Symptoms of Database Delays
When the database cannot keep up with CDR insertion rates, you may experience:
- Slow CDR appearance in GUI - New calls take minutes to appear after they end
- "Crontab log is too old" warning - The cron job runs slowly (every 5-10 minutes or more) instead of every minute due to database overload
- Lag between call end and reporting - Daily reports and alerts process outdated data
To diagnose cron-related delays specifically, see "Crontab log is too old" troubleshooting.
SQLq/SQLf
In the service status (expanded status, status line) under GUI -> Settings -> Sensors : status, the SQLq/SQLf values represent the size of the queue before the CDRs are pushed to the database. When SQLq/SQLf is high, it usually indicates that the database is unable to process requests in a timely manner, causing them to queue. Logging#SQLq/SQLf
Make sure that db config is not causing io overhead
If the MySQL configuration already follows the recommendations from the scaling section of our documentation (especially innodb_flush_log_at_trx_commit and innodb_buffer_pool_size):
https://www.voipmonitor.org/doc/Scaling#SSDs
Quick CDR Visibility (Reduce Delay)
If CDRs are taking too long to appear in the GUI after calls end (typically 30-60 seconds delay), you can reduce this delay by enabling quick CDR save mode. Add this parameter to /etc/voipmonitor.conf:
quick_save_cdr = yes
This speeds up the visibility of calls in the GUI by reducing the buffering delay before CDRs are written to the database.
⚠️ Warning:
Performance Impact: Enabling quick_save_cdr increases CPU and I/O load on the database server by forcing more frequent CDR writes. Only use this if near-real-time CDR visibility is absolutely required.
Available options:
no(default) - 10 second delay, recommended for most deploymentsyes- 3 second delay, moderate performance impactquick- 1 second delay, high performance impact
See Sniffer Configuration for more details on this parameter.

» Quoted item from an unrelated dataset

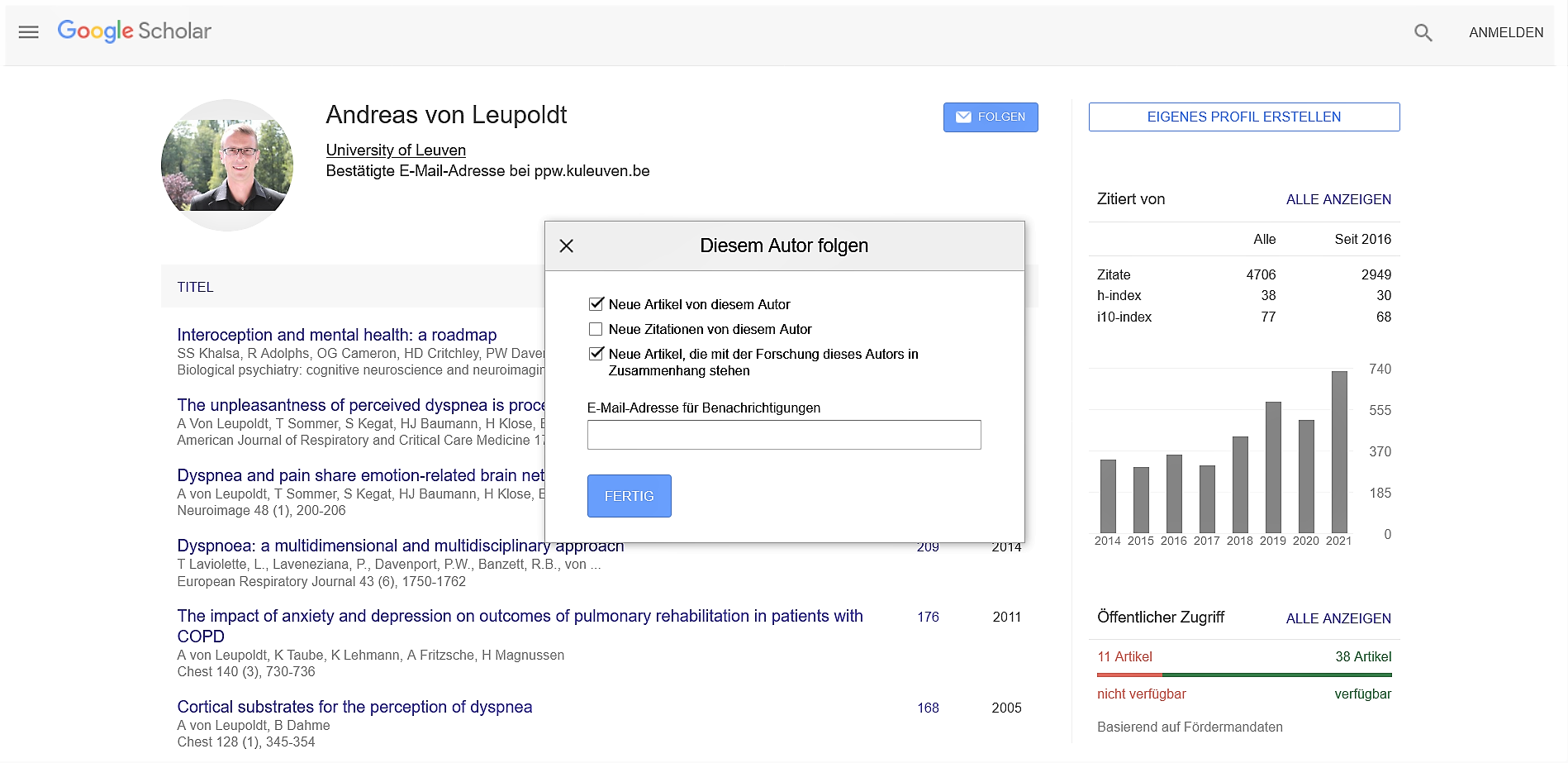This screenshot has width=1568, height=763.
Task: Sort articles by the TITEL column
Action: pyautogui.click(x=195, y=287)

Enable Disk-Based Query Queue (Prevent OOM)
If your system is experiencing Out Of Memory (OOM) issues or if the SQL queue keeps growing during peak traffic, ensure that disk-based query queuing is enabled. Add or verify this parameter in /etc/voipmonitor.conf:
query_cache = yes
This is a critical feature. When enabled, SQL queries are first saved to disk-based queue files (qoq* files in the spool directory) before being sent to the database. This prevents OOM and data loss if the database is temporarily unavailable. The default is yes, but if it was previously set to no, changing it to yes will use disk storage instead of RAM for queued queries.
ℹ️ Note:
See Sniffer Configuration for more details on this parameter.
More threads/connections to a db
you can also increase the number of threads used for connection to a db for particular use like CDRs - the VoIPmonitor sniffer service in /etc/voipmonitor.conf uses the option
mysqlstore_max_threads_cdr = 8
Important: mysql_enable_set_id Limitation
If you are using mysql_enable_new_store = per_query or have enabled mysql_enable_set_id = yes, please note that this configuration limits your setup to a single sensor writing to the database. This option allows the central server to generate CDR IDs instead of waiting for MySQL's AUTO_INCREMENT, which can improve batch insert performance. However, this architecture only works when one sensor is responsible for all database writes. If you have multiple sensors writing to the same database, do not enable this option as it will cause ID conflicts and data corruption.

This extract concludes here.